Al Qaeda and like-minded modern Islamic terrorists trace their philosophical origins back to medieval extremists known as the Khawarij. Anglicized as Kharijites, they emerged during a bitter succession dispute that followed the death of the Prophet Muhammad. Below are some interesting facts about those medieval terrorists.

Early Islam’s Succession Crisis

Khawarij. Imgur

After the Prophet Muhammad died, the question of succession led to heated debate that eventually ended in bloody civil strife. One faction claimed that leadership of the Muslim community should be confined to Muhammad’s family and bloodline. Another reasoned that the leadership should be open to whomever the Muslim community chose to lead. The former, a minority, coalesced around Muhammad’s cousin and son in law Ali. They became known as the Shiites, or faction, of Ali. The latter, the majority, became known as the Sunnis.

Muslims elected the first three caliphs, or successors of the Prophet, from outside Muhammad’s family, and bypassed Ali each time. The fourth time around, after the third caliph was murdered, Ali was finally elected. However, the slain caliph’s family accused Ali involvement in his predecessor’s murder. So they engineered the election of a different caliph, Mu’awiya. The rivals went to war, but before the issue was settled in battle, Ali agreed to arbitrate the dispute. Those who became the Khawarij, a word that means “Outsiders” in Arabic, opposed arbitration. Until then, they had supported Ali, but once he agreed to arbitrate the dispute, they turned on him.

The Birth of Islam’s First Radical Extremists

Khawarij supported Ali at first, then turned on him
Caliph Ali on horseback and the Prophet, as illustrated in the fifteenth century Persian epic Khavarannama. Wikimedia

The Khawarij viewed the Caliphate as the collective property of the Muslim community as a whole. They argued that Ali had no authority to make any decision about who gets to be caliph. The sole legitimate means for a caliph to become caliph was through election by the Muslim community, reasoned the Khawarij, and the Muslim community had already elected Ali. When he accepted arbitration to decide who would be caliph, Ali had acted beyond his authority, and tried to make a decision that was not his to make.

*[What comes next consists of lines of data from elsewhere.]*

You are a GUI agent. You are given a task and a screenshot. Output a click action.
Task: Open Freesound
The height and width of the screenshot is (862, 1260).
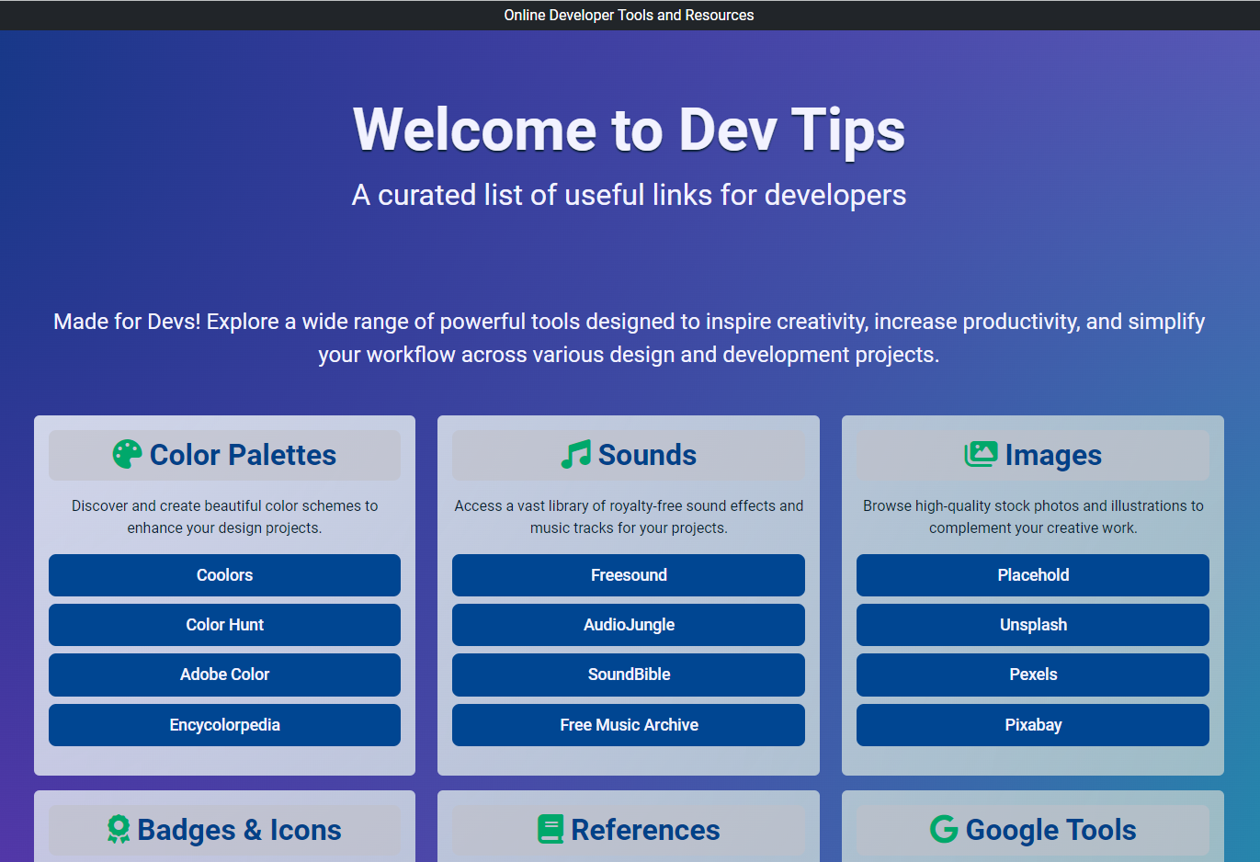pos(629,575)
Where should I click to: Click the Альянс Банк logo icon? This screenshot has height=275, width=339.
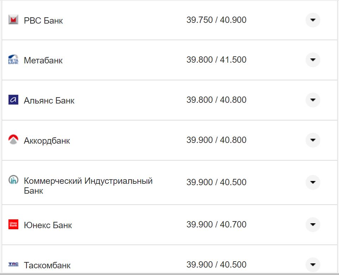click(x=13, y=100)
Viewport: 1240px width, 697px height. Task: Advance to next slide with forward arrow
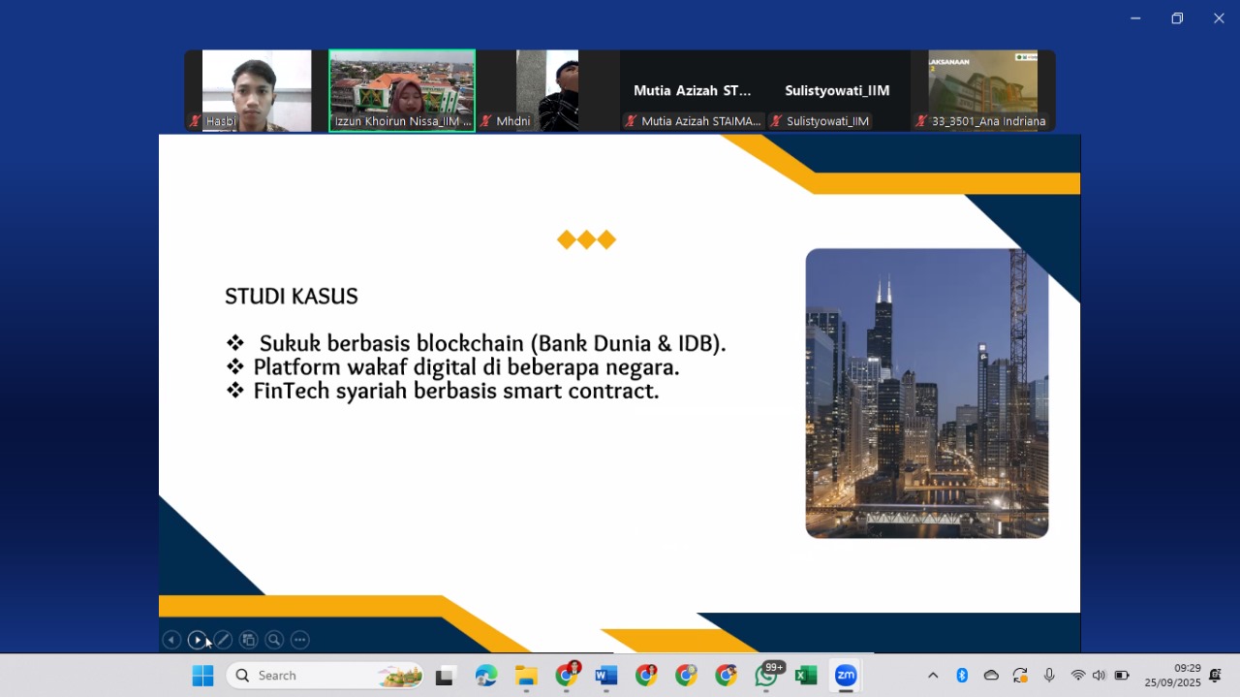(x=197, y=640)
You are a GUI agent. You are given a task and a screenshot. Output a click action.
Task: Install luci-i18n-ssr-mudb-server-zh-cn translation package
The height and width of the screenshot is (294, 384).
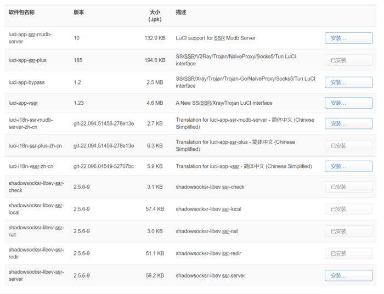coord(348,123)
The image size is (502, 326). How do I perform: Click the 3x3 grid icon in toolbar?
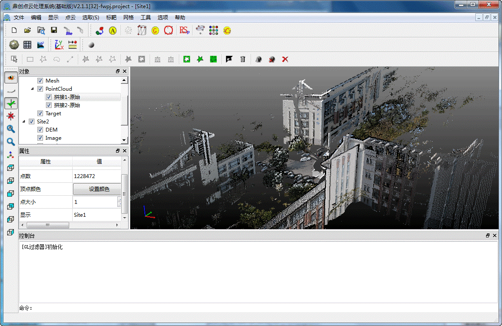(28, 45)
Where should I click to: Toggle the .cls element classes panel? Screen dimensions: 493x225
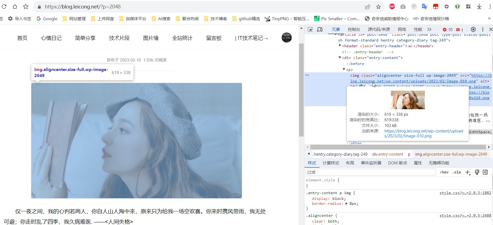457,172
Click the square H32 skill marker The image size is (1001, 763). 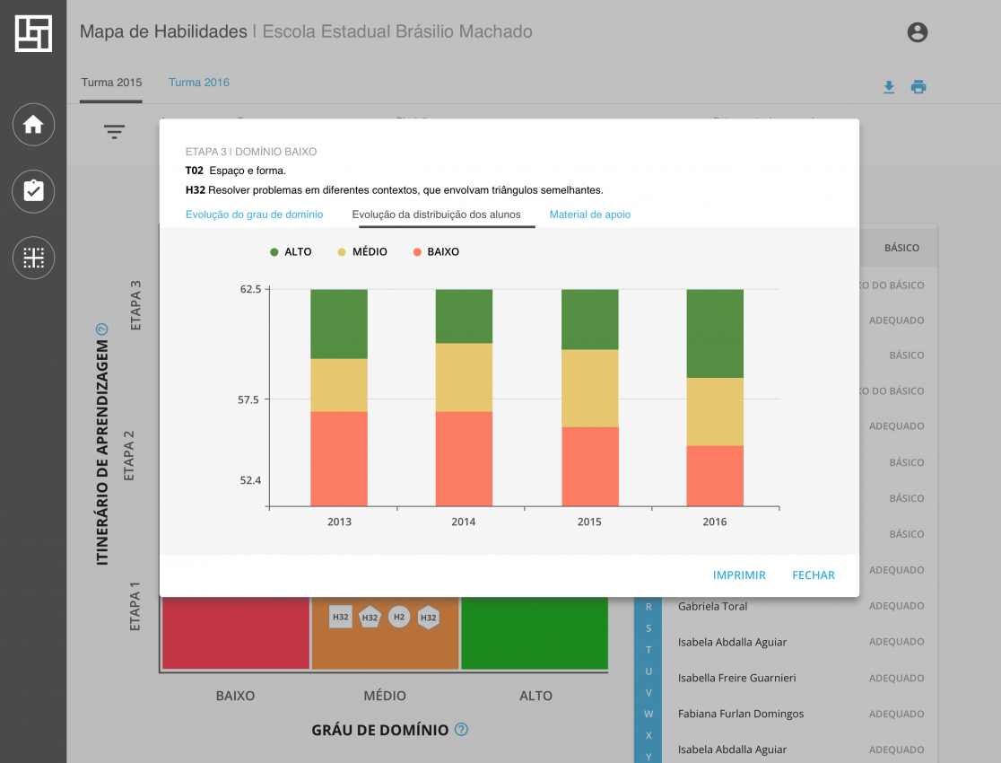[340, 617]
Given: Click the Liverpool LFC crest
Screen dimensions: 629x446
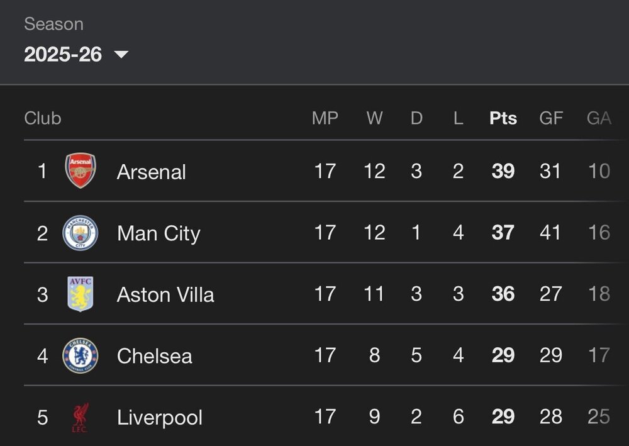Looking at the screenshot, I should [81, 418].
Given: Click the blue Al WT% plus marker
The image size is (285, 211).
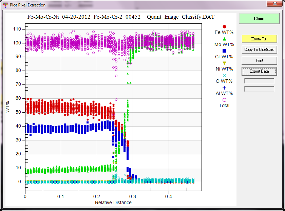Looking at the screenshot, I should [x=224, y=88].
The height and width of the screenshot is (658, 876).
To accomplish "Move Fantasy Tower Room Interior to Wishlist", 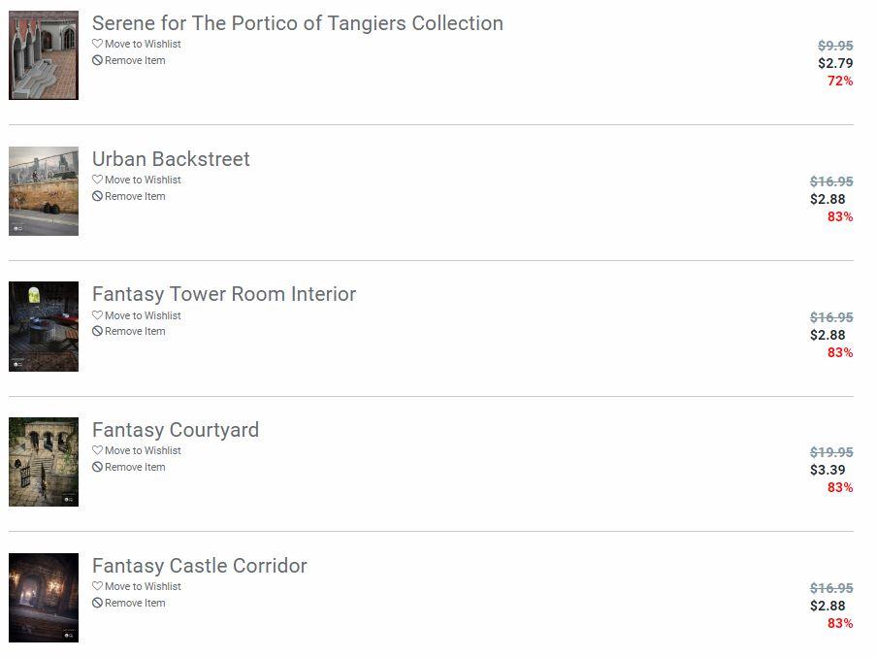I will [x=143, y=315].

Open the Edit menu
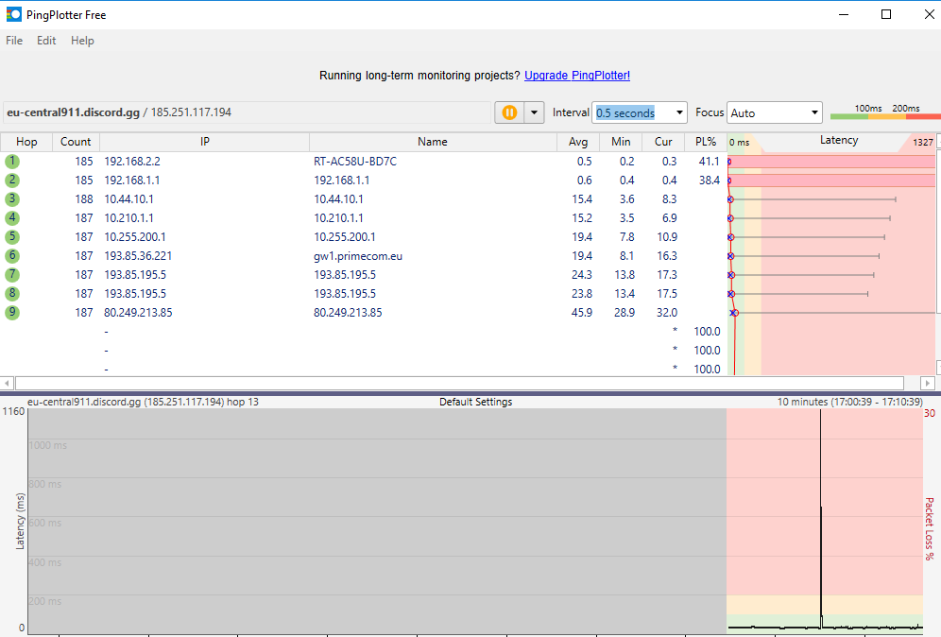point(46,41)

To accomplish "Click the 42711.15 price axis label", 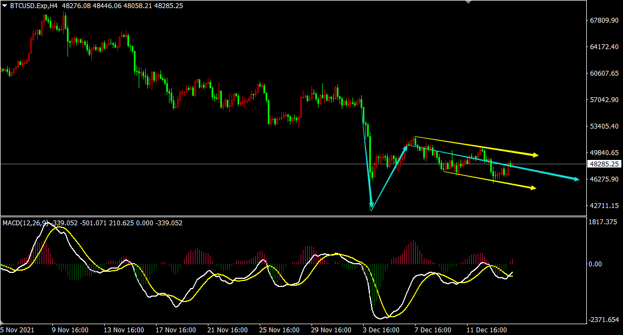I will coord(604,206).
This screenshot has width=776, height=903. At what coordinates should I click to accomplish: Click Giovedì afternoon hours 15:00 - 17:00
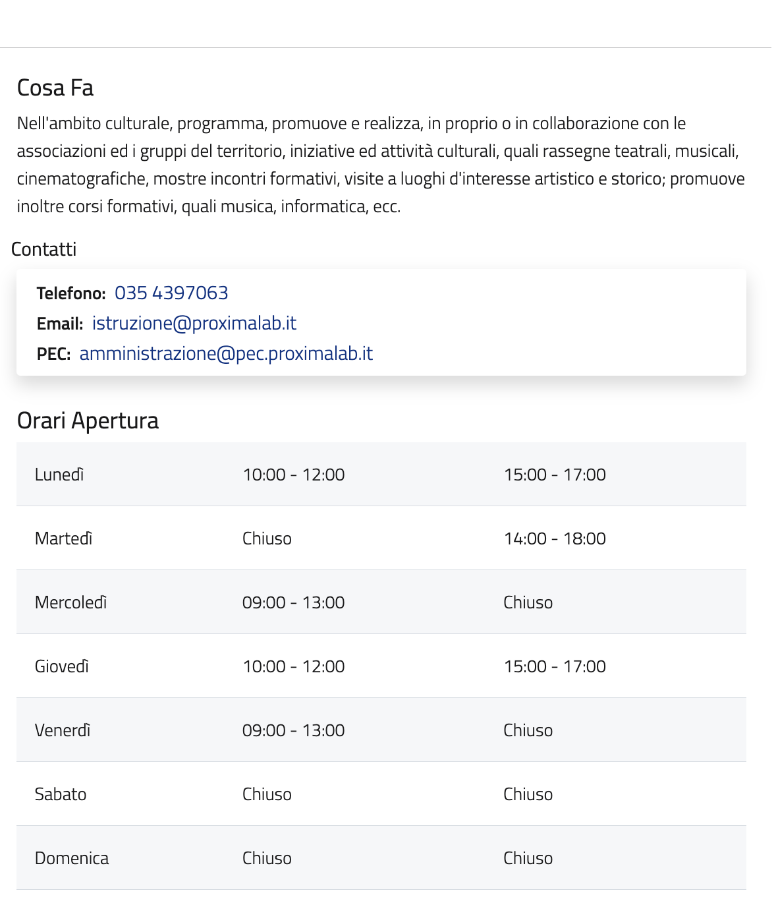point(555,666)
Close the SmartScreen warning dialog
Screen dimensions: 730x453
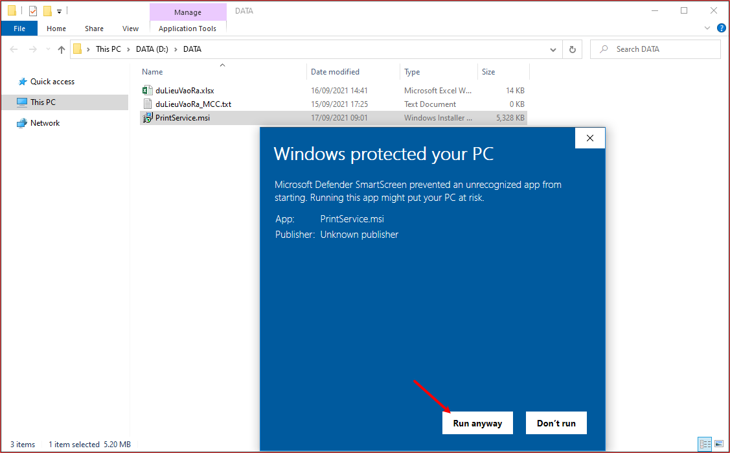589,138
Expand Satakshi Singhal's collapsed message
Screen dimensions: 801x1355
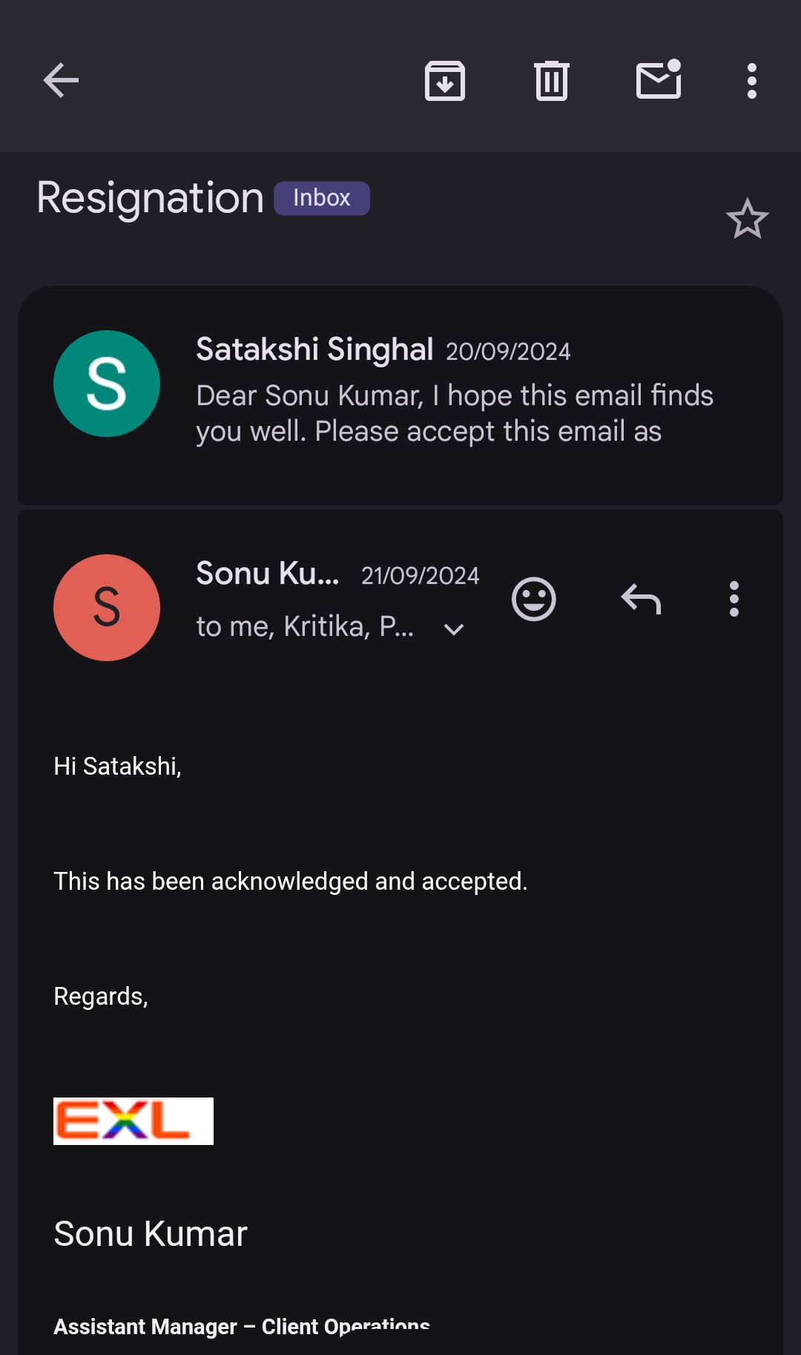(454, 413)
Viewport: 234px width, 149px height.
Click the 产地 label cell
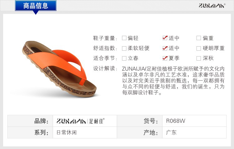click(140, 132)
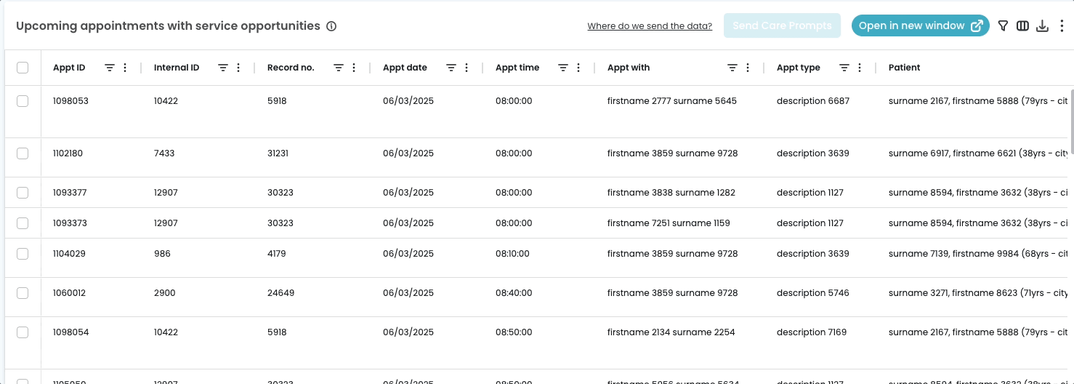Open the column chooser icon
Viewport: 1074px width, 384px height.
click(1022, 26)
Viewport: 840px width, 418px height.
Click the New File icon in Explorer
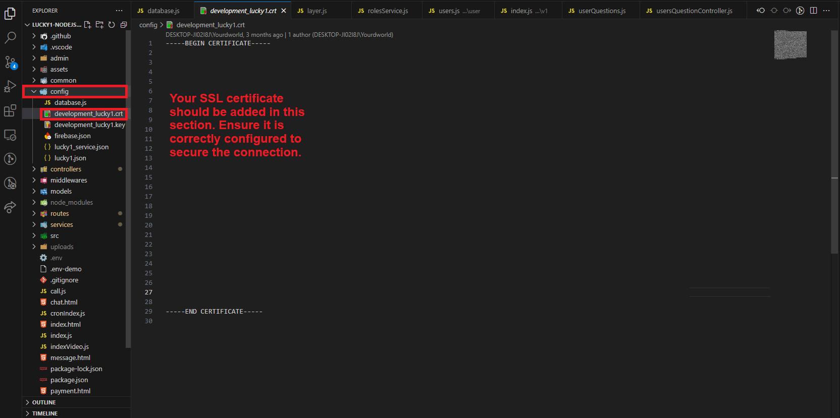point(87,25)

Ali ignored the Khawarij, and went ahead with the arbitration. In hindsight, he probably wished that he had not: it turned into a fiasco and backfired on him. It did not settle the dispute or produce any result other than to weaken him politically. The Khawarij soured on Ali, whom they now viewed as much of a usurper as his rival. So they decided to get rid of both, and hatched an assassination plot to kill the Caliphs on the same day during Friday prayers. The assassins sent after Ali got their man, but those who went after his rival Mu’awiya only wounded him. He survived, and by default became sole caliph.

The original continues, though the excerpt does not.